## What you need to do
(a) Copy the records word for word, starting with the first line of the records and going on through the line that contains "click(x=610, y=959)".
(b) Carry on the text about DSS reaching remote servers over SCP and SFTP, picking up right after its final sentence.

## Provided text
:::::
SCP / SFTP (aka SSH)¶
DSS can interact with remote servers through the use of SSH to:
- Read and write datasets
- Read and write managed folders
DSS can use either the SCP or the SFTP protocol to interact with the remote server.
Note
You can use the DSS other_recipes/download to cache the contents from a SCP/SFTP server.
This can provide better performance if you need to read SCP/SFTP files a lot of time, and don’t mind the copy of the data which is made into a DSS managed folder.
By default, the download recipe will still check the SCP/SFTP server for updates when its output folder is rebuilt. This behavior can be disabled.
:::::
[Entries for finding text and elements]
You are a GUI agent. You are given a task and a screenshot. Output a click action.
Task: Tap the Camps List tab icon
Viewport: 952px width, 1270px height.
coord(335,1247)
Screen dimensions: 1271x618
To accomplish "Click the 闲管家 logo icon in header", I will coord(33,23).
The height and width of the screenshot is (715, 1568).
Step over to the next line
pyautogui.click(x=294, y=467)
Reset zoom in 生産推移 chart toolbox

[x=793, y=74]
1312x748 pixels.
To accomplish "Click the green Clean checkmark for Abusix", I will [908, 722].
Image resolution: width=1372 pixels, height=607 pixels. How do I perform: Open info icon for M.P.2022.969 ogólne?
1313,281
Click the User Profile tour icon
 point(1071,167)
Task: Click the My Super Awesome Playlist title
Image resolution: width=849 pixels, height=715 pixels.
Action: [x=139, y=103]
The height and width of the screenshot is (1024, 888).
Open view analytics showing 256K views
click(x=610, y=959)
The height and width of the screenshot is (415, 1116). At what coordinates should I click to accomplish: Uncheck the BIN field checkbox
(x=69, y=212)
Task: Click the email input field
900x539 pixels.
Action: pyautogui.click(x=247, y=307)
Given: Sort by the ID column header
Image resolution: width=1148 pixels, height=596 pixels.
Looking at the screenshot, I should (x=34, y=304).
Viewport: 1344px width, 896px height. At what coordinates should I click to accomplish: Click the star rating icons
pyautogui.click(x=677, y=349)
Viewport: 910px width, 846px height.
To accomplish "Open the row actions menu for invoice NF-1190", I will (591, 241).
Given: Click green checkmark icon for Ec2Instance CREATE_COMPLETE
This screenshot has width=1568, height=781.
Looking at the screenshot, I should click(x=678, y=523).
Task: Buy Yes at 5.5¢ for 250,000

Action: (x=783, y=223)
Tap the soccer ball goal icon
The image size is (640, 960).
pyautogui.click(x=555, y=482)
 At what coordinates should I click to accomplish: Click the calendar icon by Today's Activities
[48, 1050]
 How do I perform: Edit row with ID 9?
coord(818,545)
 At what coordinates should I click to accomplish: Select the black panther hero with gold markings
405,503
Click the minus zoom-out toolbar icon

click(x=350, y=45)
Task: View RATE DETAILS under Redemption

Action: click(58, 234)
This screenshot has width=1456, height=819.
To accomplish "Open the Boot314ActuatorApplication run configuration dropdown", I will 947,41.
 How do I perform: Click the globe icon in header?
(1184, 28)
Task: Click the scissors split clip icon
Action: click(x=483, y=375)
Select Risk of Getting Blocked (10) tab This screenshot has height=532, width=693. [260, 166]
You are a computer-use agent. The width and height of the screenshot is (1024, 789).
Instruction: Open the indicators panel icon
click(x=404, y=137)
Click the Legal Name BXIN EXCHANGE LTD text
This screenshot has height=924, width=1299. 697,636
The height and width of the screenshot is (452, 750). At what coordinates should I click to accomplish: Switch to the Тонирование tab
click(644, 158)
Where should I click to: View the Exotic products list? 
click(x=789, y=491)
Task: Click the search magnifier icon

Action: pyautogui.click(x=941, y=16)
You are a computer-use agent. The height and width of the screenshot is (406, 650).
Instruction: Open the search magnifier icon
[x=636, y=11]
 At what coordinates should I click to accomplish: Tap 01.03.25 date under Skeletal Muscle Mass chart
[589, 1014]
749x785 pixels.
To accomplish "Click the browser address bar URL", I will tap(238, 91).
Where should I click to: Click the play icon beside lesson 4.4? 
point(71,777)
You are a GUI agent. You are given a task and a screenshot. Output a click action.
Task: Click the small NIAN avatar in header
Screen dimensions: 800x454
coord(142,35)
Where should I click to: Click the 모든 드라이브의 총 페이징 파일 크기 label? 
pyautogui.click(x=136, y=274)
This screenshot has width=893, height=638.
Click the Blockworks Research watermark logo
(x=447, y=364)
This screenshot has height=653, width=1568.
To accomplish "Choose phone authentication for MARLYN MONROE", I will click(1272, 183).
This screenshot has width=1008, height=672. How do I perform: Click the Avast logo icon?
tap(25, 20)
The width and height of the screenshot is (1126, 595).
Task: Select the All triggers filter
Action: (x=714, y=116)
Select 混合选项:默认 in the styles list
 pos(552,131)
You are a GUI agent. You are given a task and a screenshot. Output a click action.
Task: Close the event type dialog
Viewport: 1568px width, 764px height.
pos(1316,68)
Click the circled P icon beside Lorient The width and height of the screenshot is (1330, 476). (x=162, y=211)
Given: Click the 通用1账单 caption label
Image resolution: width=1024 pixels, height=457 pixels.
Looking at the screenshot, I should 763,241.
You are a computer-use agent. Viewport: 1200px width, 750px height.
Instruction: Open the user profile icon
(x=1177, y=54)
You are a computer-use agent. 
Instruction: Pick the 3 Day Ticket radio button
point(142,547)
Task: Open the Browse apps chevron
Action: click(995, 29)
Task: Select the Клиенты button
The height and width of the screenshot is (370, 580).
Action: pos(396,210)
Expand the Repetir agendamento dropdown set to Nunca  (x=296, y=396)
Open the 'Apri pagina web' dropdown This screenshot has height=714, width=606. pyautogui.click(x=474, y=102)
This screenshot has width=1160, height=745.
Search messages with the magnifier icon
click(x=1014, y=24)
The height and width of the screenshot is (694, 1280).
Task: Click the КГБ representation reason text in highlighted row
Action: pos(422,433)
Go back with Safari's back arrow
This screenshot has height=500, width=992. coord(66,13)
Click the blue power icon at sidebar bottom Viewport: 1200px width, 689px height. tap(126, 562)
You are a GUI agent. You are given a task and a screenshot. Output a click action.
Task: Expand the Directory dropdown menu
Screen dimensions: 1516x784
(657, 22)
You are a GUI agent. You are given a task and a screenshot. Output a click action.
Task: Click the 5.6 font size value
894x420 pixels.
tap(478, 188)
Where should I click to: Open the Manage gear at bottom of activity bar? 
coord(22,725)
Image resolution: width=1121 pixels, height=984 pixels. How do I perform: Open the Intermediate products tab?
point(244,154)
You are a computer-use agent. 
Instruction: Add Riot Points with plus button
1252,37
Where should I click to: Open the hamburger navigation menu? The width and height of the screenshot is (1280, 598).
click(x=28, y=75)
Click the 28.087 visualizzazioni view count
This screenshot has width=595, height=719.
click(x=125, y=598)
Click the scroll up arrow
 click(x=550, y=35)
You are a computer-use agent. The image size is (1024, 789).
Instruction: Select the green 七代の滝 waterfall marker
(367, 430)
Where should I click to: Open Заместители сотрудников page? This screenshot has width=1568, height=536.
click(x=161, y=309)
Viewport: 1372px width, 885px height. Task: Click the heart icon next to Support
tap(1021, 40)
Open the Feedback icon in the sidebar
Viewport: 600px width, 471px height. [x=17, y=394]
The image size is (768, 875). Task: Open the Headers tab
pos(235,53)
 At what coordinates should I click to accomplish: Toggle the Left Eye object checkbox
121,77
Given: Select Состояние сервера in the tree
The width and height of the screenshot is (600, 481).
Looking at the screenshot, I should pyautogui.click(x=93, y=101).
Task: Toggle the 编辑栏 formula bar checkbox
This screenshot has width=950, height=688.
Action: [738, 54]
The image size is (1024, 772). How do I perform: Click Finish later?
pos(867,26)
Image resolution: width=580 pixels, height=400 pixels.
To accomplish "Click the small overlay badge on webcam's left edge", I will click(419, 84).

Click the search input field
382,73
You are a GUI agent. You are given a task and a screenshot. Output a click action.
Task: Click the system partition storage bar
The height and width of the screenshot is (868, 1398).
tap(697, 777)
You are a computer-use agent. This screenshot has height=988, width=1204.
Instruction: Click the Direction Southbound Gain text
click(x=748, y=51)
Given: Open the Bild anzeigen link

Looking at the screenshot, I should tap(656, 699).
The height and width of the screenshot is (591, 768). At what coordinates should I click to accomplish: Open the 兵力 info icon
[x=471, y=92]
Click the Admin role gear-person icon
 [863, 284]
:::::
## Outputs in order
(a)
You are a GUI agent. You are given a task and a screenshot. Output a click action.
Task: Tap the Camps List tab icon
Viewport: 952px width, 1270px height.
coord(335,1247)
Screen dimensions: 1271x618
To accomplish "Click the 闲管家 logo icon in header", I will coord(33,23).
The height and width of the screenshot is (715, 1568).
Step over to the next line
pyautogui.click(x=294, y=467)
Reset zoom in 生産推移 chart toolbox

[x=793, y=74]
1312x748 pixels.
To accomplish "Click the green Clean checkmark for Abusix", I will [908, 722].
Image resolution: width=1372 pixels, height=607 pixels. How do I perform: Open info icon for M.P.2022.969 ogólne?
1313,281
Click the User Profile tour icon
 point(1071,167)
Task: Click the My Super Awesome Playlist title
Image resolution: width=849 pixels, height=715 pixels.
Action: [x=139, y=103]
The height and width of the screenshot is (1024, 888).
Open view analytics showing 256K views
click(x=610, y=959)

(b)
Defining the SSH connection¶
Accessing remote files stored on SCP/SFTP servers first requires the definition of a SSH connection to the remote server, as follows:
- Go to Administration > Connections
- Click the “New connection” button and select SSH
- Enter a name for the new connection, and the required connection parameters
- Save the new connection
SSH connection parameters¶
Name | Description |
---|---|
Host | Host name or IP address of the SSH server to access, mandatory. |
User | SSH username to use, mandatory. |
Use public key authentication |
|
Password | SSH password to use. Mandatory is using password authentication. |
Key passphrase | In public-key authentication mode, optional passphrase to use to decrypt the SSH private key. |
When using public-key authentication mode, connection to the remote server will be
attempted using any of the two standard SSH keys for the Studio Linux user, stored
respectively in files $HOME/.ssh/id_dsa
and $HOME/.ssh/id_rsa
, where $HOME
is the home directory of the DSS user account.
Creating SCP or SFTP datasets¶
- From the “Datasets” screen of Data Science Studio, click the “New dataset” button and select the “SCP” or “SFTP”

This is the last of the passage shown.